(Rows for locating displayed items)
-----

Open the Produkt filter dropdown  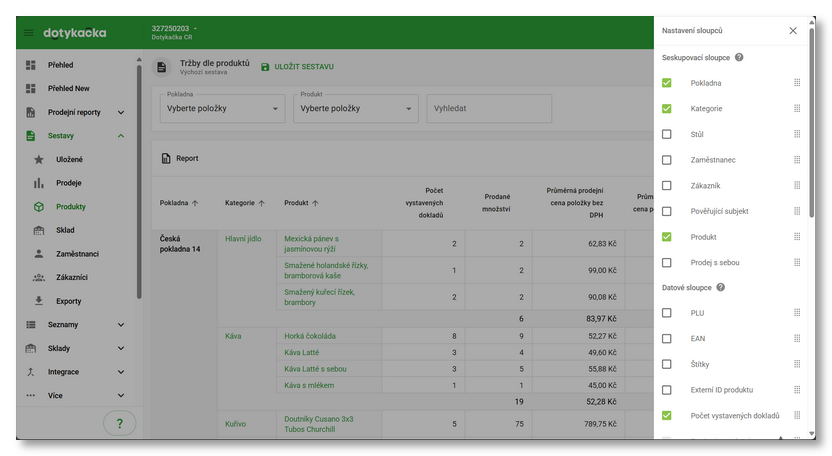click(355, 108)
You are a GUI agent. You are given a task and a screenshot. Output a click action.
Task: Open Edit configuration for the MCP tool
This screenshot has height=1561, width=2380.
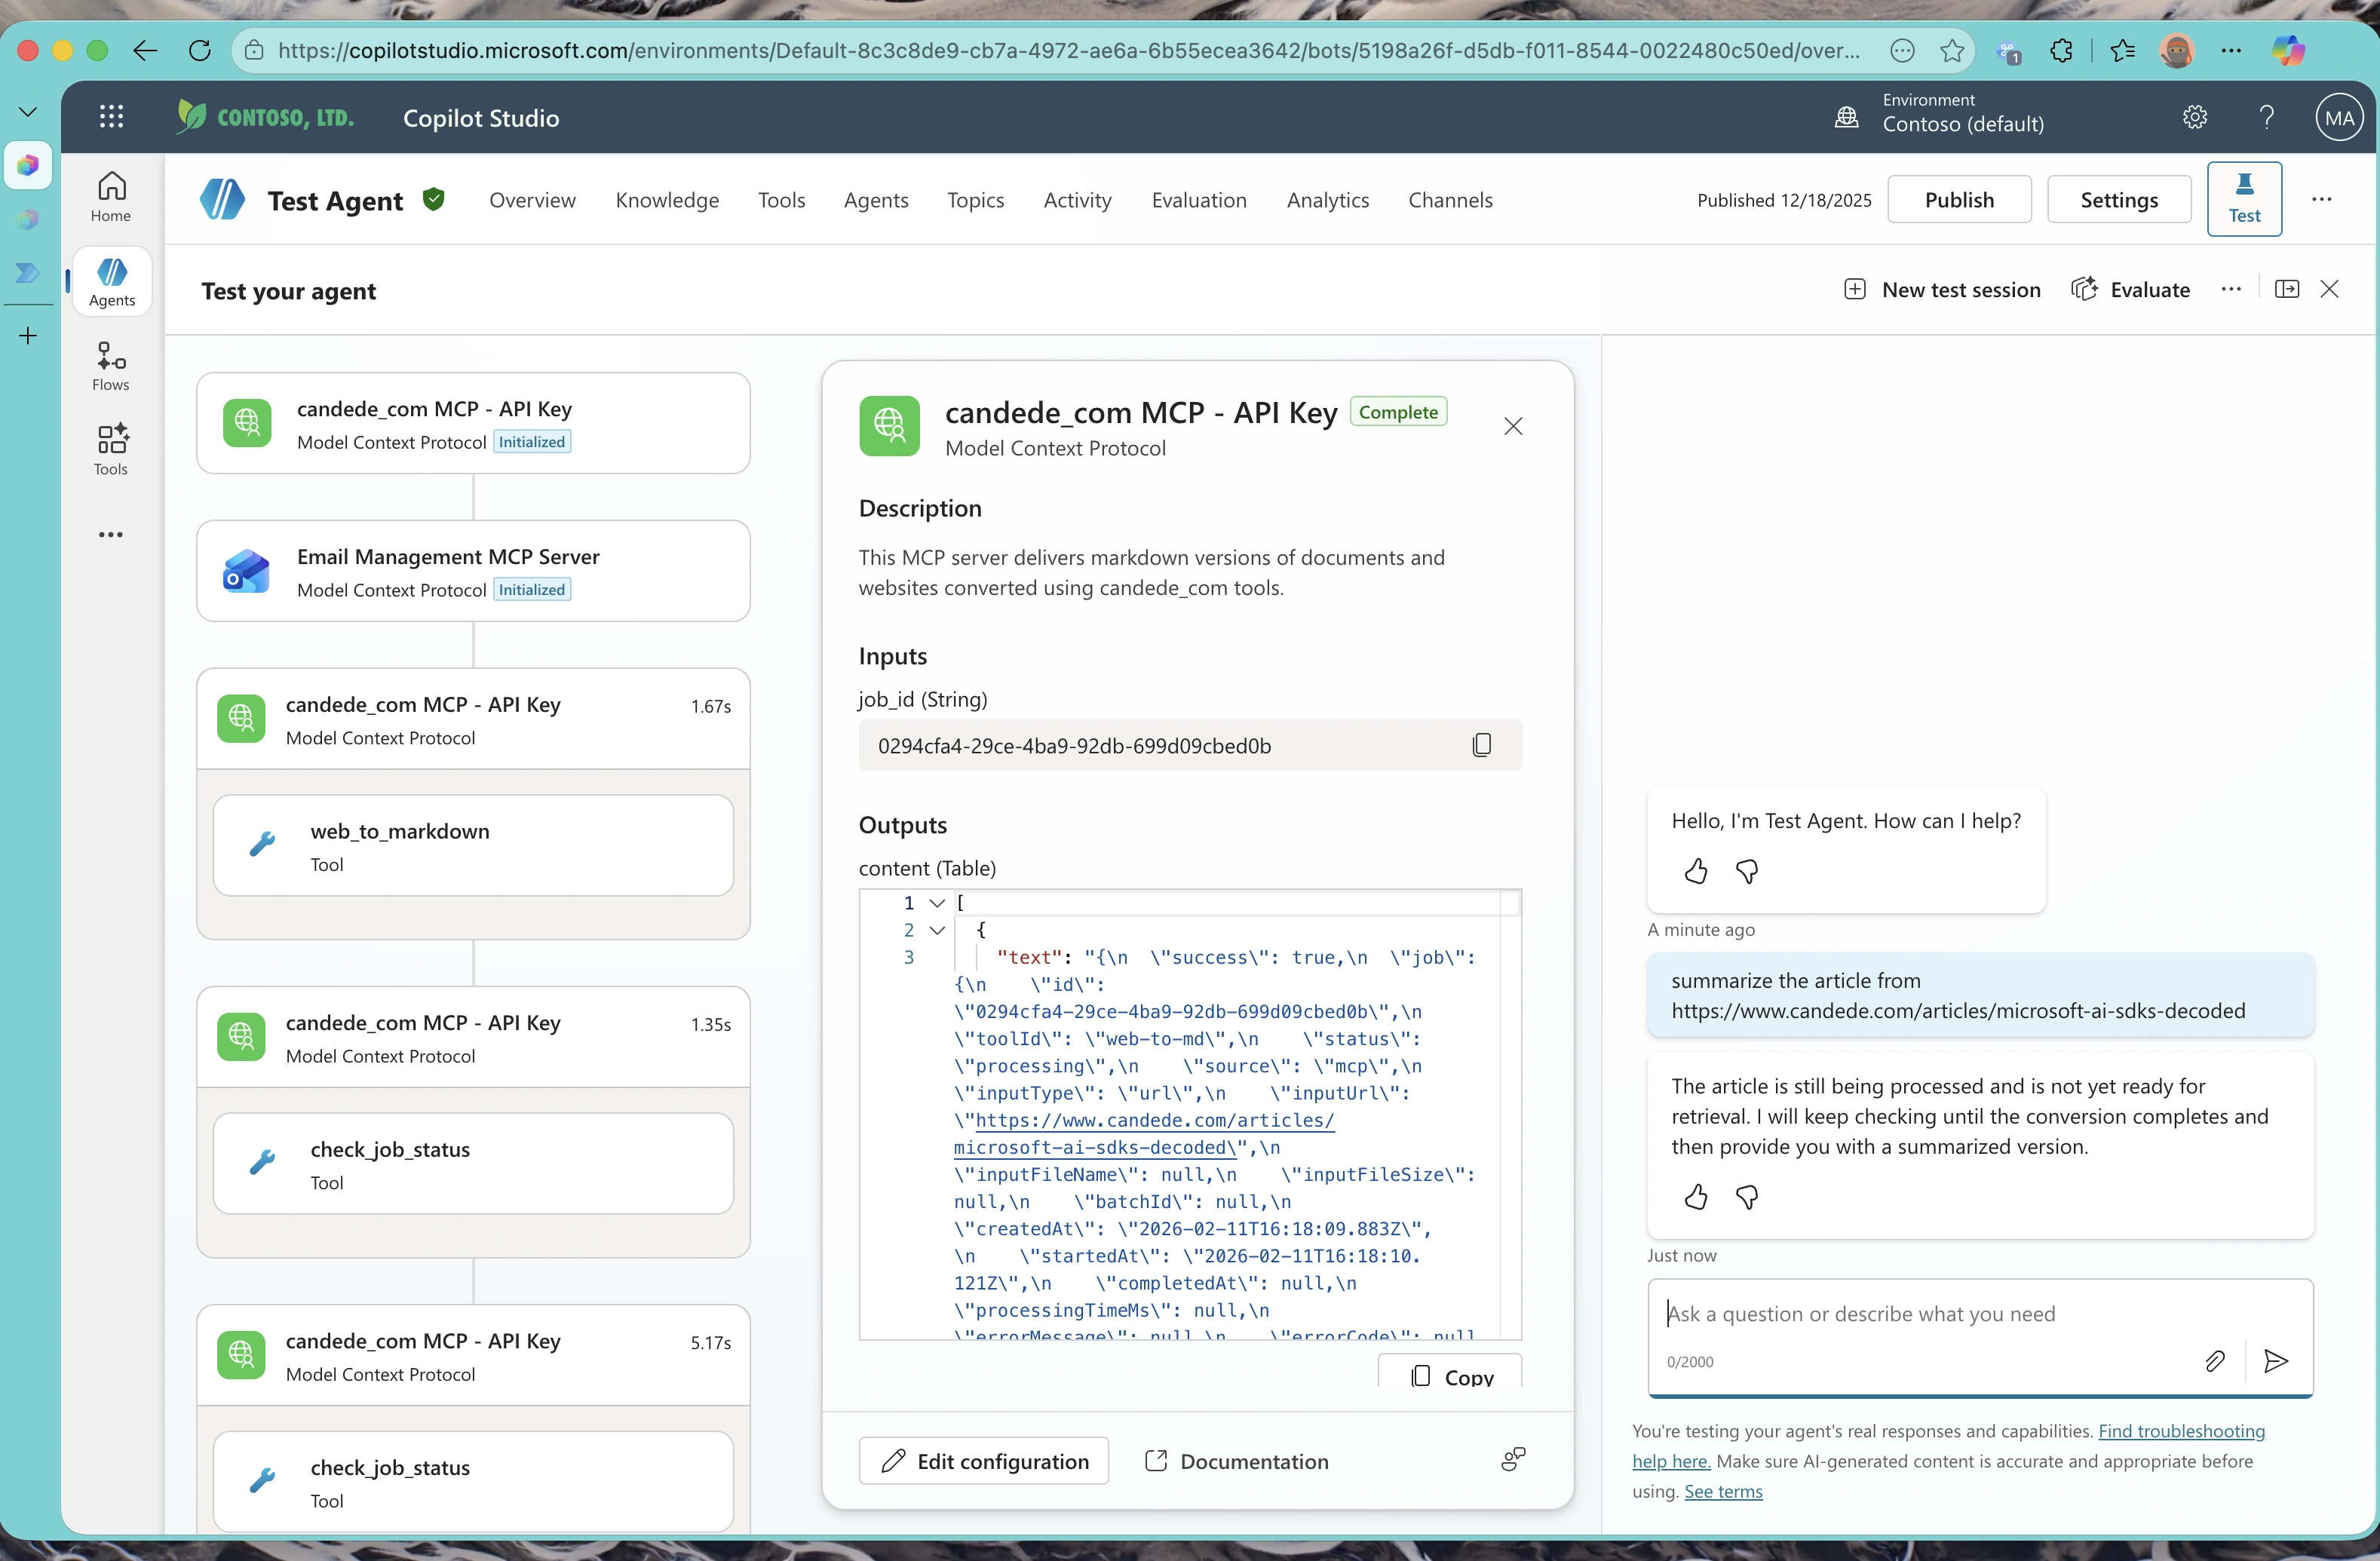pos(983,1460)
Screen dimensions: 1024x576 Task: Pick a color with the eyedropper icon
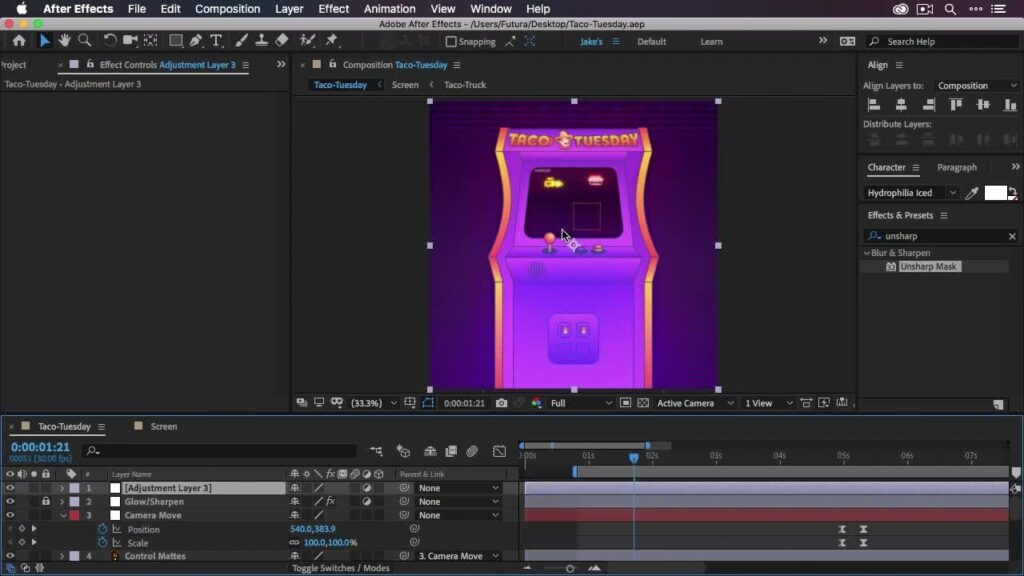click(971, 193)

-----

__Given instruction__
Starting with the line containing "Screen dimensions: 1024x576" and going on through the end of the rows, write those lines again with "eyedropper icon" replaced by "eyedropper tool" and everything else unchanged. Leave the pictures out of your answer.

__Exercise response__
Screen dimensions: 1024x576 Task: Pick a color with the eyedropper tool
click(971, 193)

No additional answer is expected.